Remits of a Representative Office

One of the key concerns with regards to DFSA Authorised Representative Offices for both those operating under such a license in the DIFC, or those contemplating obtaining such a license, has been its limitations - namely a DIFC Representative Office being prohibited from having its own clients and the inability to engage in the financial regulated activities of "arranging" and "advising" (which requires a DFSA prudential Category 4 license). As a result, the DFSA responded to a long list of questions on the remits of a Representative Office within its "Frequently Asked Questions" (FAQ) guidance document. As part of the 01 February 2017 update, much of this guidance has been both incorporated and expanded upon in the Representative Office (REP) Module of the DFSA Rulebook, in particular:

  • what types of "Financial Promotions" and "marketing activities" can a Representative Office undertake
  • prohibitions related to distribution of information related to third-party products, and
  • what would otherwise constitute "advising" and "arranging".

Updated AML/CTF framework

The Anti-Money Laundering, Counter-Terrorist Financing and Sanctions Module (AML) of the DFSA Rulebook has been updated to reflect developments within the wider Federal UAE legal framework in this area - namely UAE Federal Law No. 7 of 2014 on Combating Terrorism Offences and Federal Cabinet Resolution No. 38 of 2014 on the Implementing Regulations of Federal Law No. 4 of 2002 on Combating Money Laundering and Terrorist Financing.

In order to facilitate compliance with the wider Federal regime, the DFSA has issued a list of requirements as a reminder to relevant persons. This is inclusive of guidance on the identification and verification of beneficial owners, freezing assets, training and awareness as well as the preparation of AML reports. The DFSA has also issued additional guidance to provide clarity and assist relevant persons to understand their expectations resulting from certain provisions. This includes guidance on low risk customers, tax issues and understanding and verification of the source of wealth and the source of funds.

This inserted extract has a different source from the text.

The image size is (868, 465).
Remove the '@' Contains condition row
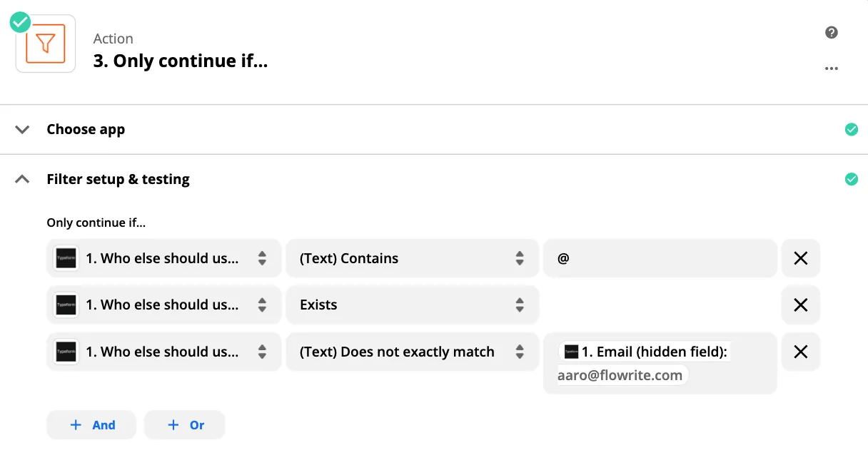pyautogui.click(x=800, y=258)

The DFSA has also removed the prescribed low risk customer (PLRC) categorisation and related provisions so as to align it with the Federal AML legislation and the Financial Action Task Force (FATF) recommendations. Accordingly, the characteristics of the PLRC definition are now covered by newly issued guidance on low risk customers.

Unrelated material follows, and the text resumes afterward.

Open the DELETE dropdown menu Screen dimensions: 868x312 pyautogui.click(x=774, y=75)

For their financial year ending in 2016, DFSA Authorised Firms must complete and submit their annual AML Return forms within four months of their financial year end. For the 2017 calendar year, AML Return forms must be submitted by the end of September 2017 and the return must cover the period from 01 August 2016 until 31 July 2017.

Capital requirements

The Prudential - Investment, Insurance Intermediation and Banking (PIB) Module of the DFSA Rulebook has now been amended with regards to the capital requirement for fund managers. Firms which only undertake the regulated financial activity of "Managing a Collective Investment Fund", which falls within a DFSA prudential Category 3C license, will now only require a "Base Capital Requirement" of US$140,000 for managing a public fund or US$70,000 for managing any other collective investment fund - as opposed to the standard DFSA prudential Category 3C "Base Capital Requirement" of US$500,000. However, the capital requirement for a Category 3B, 3C and 4 license continues to be the higher of the applicable "Base Capital Requirement" or the applicable "Expenditure Based Capital Minimum" (which for Category 3C continues to be calculated at 13/52 of the "Annual Audited Expenditure" where no "Client Assets or Insurance Monies" are being held).

Conclusion

In conclusion, firms should conduct reviews at regular intervals to make certain that they fully comply with and have the correct authorisations on their licences for the financial service activities they undertake in or from the DIFC. All DFSA Authorised Firms should ensure that their business activities are carried on in accordance with the applicable laws and rules.

This document (and any information accessed through links in this document) is provided for information purposes only and does not constitute legal advice. Professional legal advice should be obtained before taking or refraining from any action as a result of the contents of this document.